#### [THE EXERCISE]
Reproduce every line of the material below verbatim, omitting the pictures from your output.
►
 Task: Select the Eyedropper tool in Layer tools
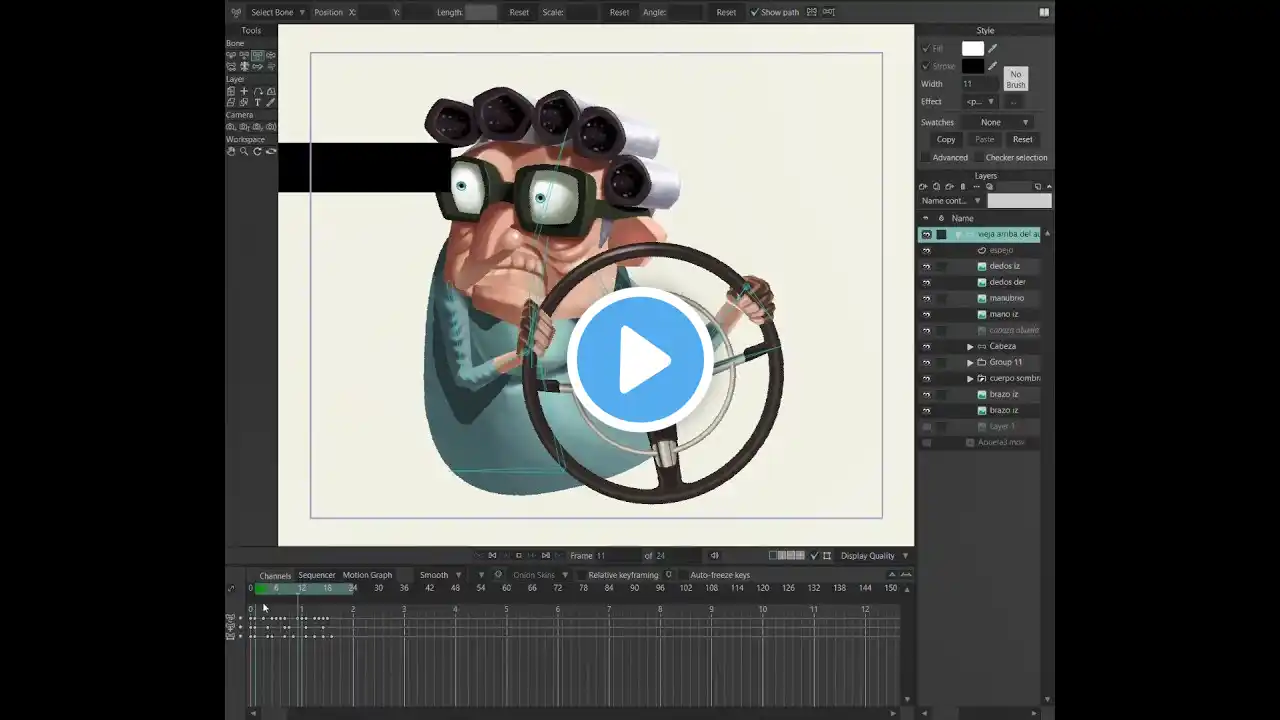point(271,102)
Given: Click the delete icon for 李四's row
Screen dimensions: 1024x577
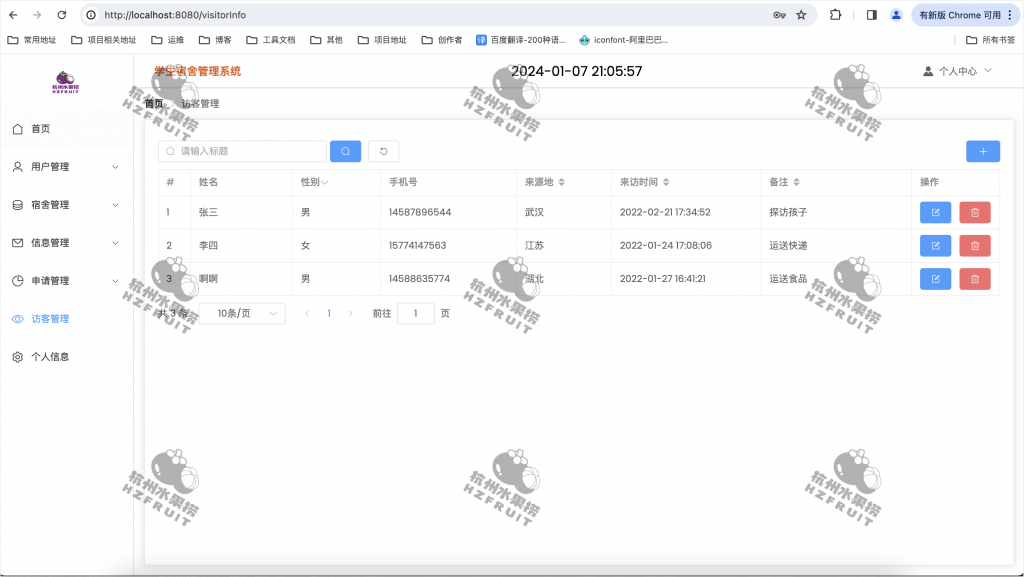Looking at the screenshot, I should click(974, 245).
◄
#### [WRITTEN REPLY]
 Task: Select the Eyedropper tool in Layer tools
point(271,102)
Given: Click the delete icon for 李四's row
Screen dimensions: 1024x577
Looking at the screenshot, I should click(974, 245).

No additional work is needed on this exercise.